Sorry, travel lovers, but it looks like you’re going to have to put your wanderlust on hold until at least next year. Simon Birmingham, Australia’s federal tourism minister, has dashed hopes of travel from or to the country before 2021, saying its international borders will remain sealed until the end of the year, and perhaps longer depending on the future status of the global health crisis.
International tourism represents three per cent of Australia’s national GDP, contributing around $47.5 billion a year to the economy, so the decision to largely shut down the tourism sector reflects how big a risk allowing international arrivals back into the country is still considered to be.
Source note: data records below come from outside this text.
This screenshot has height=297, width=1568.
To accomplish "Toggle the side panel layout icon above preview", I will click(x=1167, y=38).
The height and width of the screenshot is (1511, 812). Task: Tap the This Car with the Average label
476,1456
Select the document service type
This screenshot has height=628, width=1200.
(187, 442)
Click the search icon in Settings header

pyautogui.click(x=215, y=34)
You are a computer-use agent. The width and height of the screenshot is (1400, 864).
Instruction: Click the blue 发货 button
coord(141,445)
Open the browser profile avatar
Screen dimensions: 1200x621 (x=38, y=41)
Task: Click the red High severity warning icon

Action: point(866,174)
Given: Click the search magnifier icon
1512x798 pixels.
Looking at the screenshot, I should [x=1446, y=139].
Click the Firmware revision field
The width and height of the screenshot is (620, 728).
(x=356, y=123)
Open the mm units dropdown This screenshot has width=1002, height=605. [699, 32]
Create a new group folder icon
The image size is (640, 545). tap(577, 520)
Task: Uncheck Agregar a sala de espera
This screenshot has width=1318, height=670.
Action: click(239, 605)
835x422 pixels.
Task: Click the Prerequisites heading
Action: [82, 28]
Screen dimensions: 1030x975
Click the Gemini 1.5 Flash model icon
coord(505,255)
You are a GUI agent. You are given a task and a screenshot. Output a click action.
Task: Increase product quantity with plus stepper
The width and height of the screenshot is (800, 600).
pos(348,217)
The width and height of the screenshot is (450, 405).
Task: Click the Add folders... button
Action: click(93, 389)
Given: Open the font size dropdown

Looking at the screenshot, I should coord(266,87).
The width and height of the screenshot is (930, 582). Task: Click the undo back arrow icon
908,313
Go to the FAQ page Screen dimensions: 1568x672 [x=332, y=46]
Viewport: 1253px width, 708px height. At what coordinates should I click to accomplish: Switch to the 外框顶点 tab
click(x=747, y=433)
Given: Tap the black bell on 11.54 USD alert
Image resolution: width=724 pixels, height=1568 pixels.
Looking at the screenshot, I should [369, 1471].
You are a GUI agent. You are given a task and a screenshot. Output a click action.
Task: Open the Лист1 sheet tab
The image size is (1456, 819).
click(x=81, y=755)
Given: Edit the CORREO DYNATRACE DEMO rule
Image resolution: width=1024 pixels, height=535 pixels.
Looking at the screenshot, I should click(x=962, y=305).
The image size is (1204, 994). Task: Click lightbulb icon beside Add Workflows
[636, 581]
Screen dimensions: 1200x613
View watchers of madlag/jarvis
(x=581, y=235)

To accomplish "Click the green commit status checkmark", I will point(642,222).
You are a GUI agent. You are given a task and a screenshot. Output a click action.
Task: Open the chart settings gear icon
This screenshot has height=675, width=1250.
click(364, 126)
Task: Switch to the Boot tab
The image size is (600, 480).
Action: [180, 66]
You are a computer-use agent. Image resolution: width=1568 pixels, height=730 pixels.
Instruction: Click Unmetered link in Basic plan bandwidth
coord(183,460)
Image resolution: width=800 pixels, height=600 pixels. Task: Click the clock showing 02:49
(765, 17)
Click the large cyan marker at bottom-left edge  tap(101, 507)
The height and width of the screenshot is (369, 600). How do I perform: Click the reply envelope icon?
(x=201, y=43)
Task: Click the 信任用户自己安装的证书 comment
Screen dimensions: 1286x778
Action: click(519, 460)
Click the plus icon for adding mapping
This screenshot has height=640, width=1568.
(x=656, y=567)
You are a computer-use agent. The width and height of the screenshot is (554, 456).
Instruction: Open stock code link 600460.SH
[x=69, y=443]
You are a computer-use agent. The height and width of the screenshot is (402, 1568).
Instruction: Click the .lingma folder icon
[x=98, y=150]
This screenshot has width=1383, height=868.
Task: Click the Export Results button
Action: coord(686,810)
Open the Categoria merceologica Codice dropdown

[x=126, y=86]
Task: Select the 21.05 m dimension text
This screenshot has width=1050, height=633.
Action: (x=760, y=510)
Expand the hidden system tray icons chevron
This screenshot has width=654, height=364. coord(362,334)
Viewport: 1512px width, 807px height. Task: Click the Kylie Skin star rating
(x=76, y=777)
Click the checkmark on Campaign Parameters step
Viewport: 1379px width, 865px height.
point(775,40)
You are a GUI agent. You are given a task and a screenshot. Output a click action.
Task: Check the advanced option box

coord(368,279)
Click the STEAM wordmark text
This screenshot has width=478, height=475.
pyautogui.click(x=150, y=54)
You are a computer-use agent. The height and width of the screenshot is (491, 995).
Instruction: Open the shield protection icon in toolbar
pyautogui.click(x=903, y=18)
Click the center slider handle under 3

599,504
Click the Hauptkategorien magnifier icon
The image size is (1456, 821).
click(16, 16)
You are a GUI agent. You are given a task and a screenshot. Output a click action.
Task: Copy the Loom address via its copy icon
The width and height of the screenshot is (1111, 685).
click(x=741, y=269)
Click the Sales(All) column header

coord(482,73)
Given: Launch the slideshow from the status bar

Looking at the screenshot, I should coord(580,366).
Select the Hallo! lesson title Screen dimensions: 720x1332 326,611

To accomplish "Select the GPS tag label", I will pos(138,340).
Senator Birmingham said that tourist-related travel both in and out of the country “remains quite some distance off”, adding that the national priority would need to remain “health first”, despite the economic fallout. When exactly international borders will reopen is also unclear at present, with the minister only going so far as to say it was “likely” that international tourism could resume in 2021.
However, there is one glimmer of hope for Australians chomping at the bit for an overseas trip. Negotiations on how a trans-Tasman travel bubble between New Zealand and Australia could be managed are currently underway. An expert panel from Australia has already submitted a provisional plan outlining how such a travel bubble could work. New Zealand has essentially eradicated the virus thanks to its strict and swift lockdown measures. However, the news this week that two New Zealanders returning from the UK had not only tested positive for the virus but had also potentially reintroduced it to the general public, could make NZ authorities reluctant to open its borders until Australia has suppressed the virus completely.